Nächster Stopp, zum Mittagessen, im Hotel Sharri. Das Essen war zwar eher mittelmäßig, dafür ist die Aussicht atemberaubend, hinter den Bergen (bis zu 2500m hoch) befindet sich auch schon Mazedonien.
In der Rückschau hab ich allerdings festgestellt, dass ich vor lauter Ausblick das Fotografieren vergessen habe. Ihr müsst mir also einfach glauben.
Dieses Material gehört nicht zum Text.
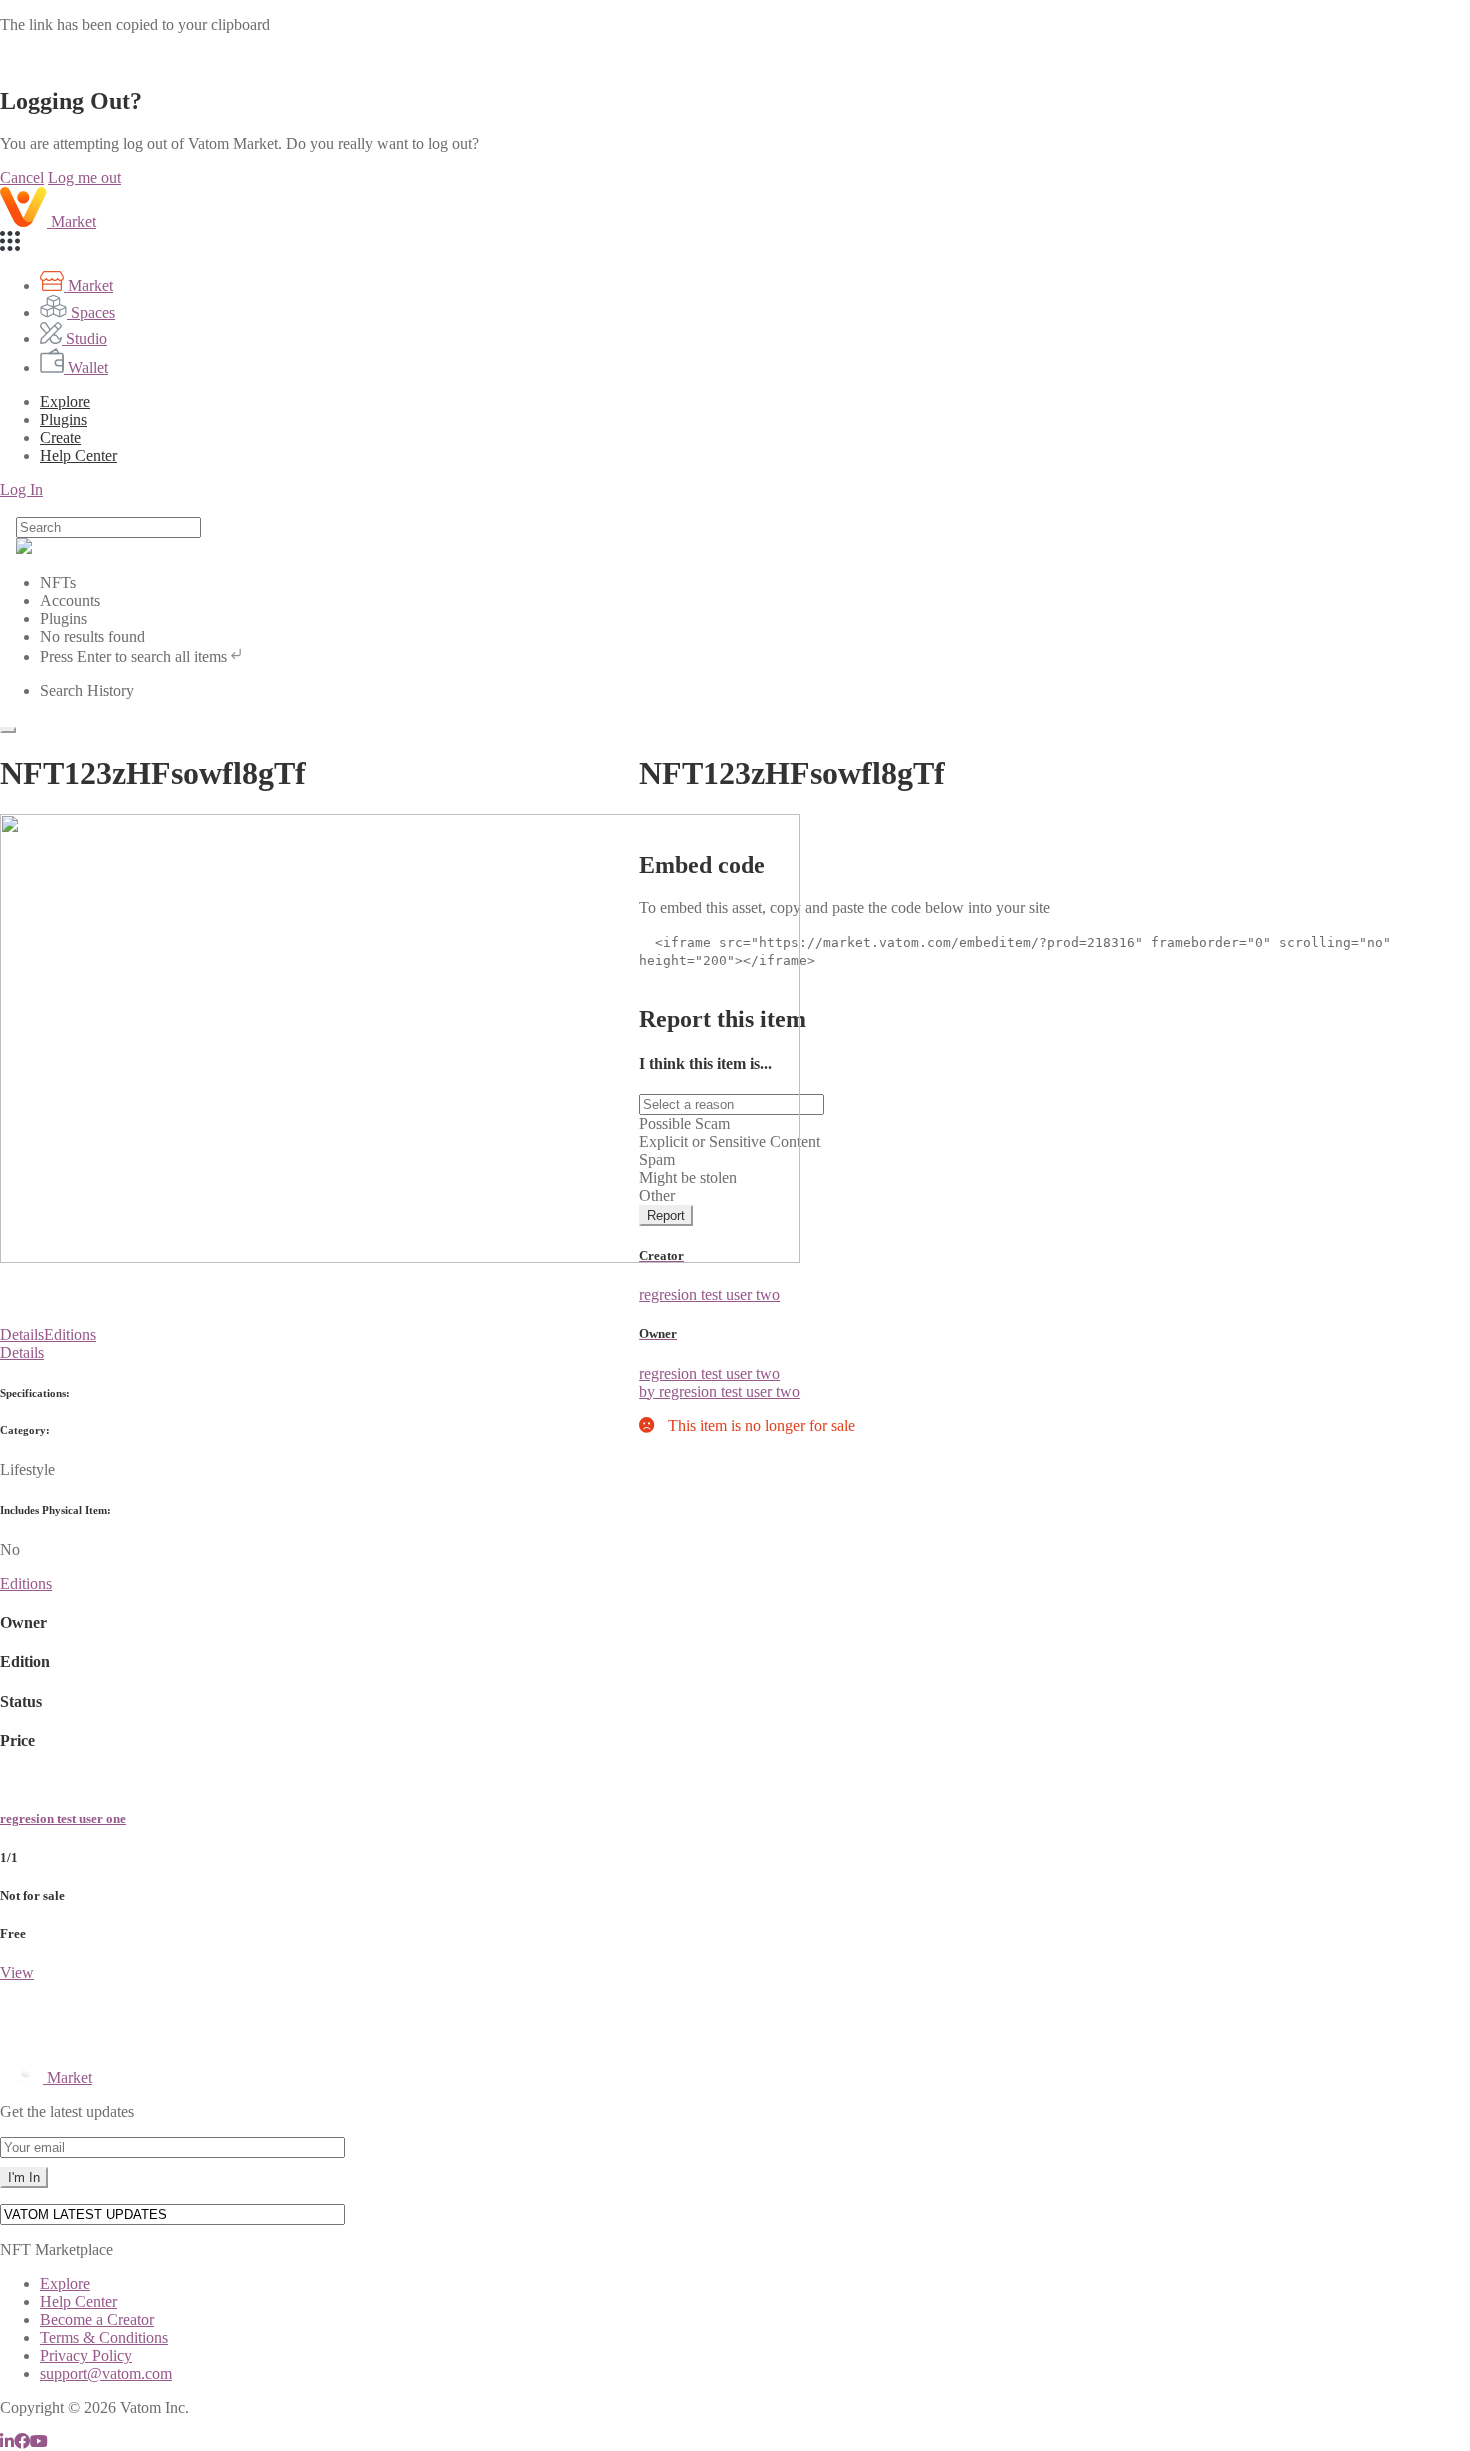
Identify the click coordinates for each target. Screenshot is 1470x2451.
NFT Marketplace (56, 2249)
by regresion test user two (719, 1391)
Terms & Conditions (104, 2337)
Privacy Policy (86, 2355)
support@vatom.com (106, 2373)
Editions (70, 1334)
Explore (65, 401)
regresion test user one (63, 1818)
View (17, 1972)
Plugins (63, 419)
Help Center (78, 2301)
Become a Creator (97, 2319)
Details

Nächster Programmpunkt: Kultur. Es sollte eine umfangreiche Stadtführung in Prizren geben, aber weil wir irgendwie schlecht in der Zeit lagen, gabs nur eine Führung durch das Haus der Liga von Prizren, also quasi dem Ort, wo vor über 100 Jahren der albanische Nationalgedanke geboren wurde. Dort war’s sehr interessant, aber natürlich auch ideologisch aufgeladen. Nur leider hatten wir eben zu wenig Zeit, weil der nächste und letzte Programmpunkt anstand:

Die Besichtigung der Stone Castle Kellerei in Rahovec. Natürlich auch mit Verkostung am Ende. Die Weine sind erstaunlich gut, allerdings meiner Meinung nach auch keine Spitzenklasse. Aber lecker eben. Und Stone Castle stellt auch meinen Lieblings-Raki her. (Kurzer Exkurs: der albanische „Raki“ darf nicht mit dem türkischen Anisschnaps gleichen Namens verwechselt werden. Vielmehr handelt es sich hierbei um einen im ehem. Jugoslawien sehr verbreiteten Obstbrand, in Kosovo hauptsächlich aus Trauben gewonnen. Die kroatische Pflaumen-Variante „Slivovicz“ ist vielleicht am bekanntesten). Am aller-allerfeinsten hat aber der 24 Jahre alte Raki geschmeckt, den wir dort vor Ort probieren durften. Da es dort im Fabrikverkauf noch ein paar Stone-Castle-Weine gab, die ich bisher noch nicht im Laden gesehen habe, hab ich mir natürlich auch den Rucksack mit Flaschen vollgepackt. Freu mich schon auf „Vranac Premium“ und „Rheinriesling“. Nach Vollzug werde ich berichten.

Nach einer ziemlich rumpeligen Fahrt sind wir dann abends alle glücklich und zufrieden zuhause in Prishtina angekommen.

(Wer übrigens in Berlin mal Lust auf guten Wein mit kompetenter Beratung hat, dem sei die Weinhandlung Sonnenreich am Arnimplatz ans Herz gelegt – ich konnte grad im Urlaub wieder mal feststellen, wie herrlich entspannt man dort doch die Dinge angeht. Stone Castle gibts da allerdings nicht.)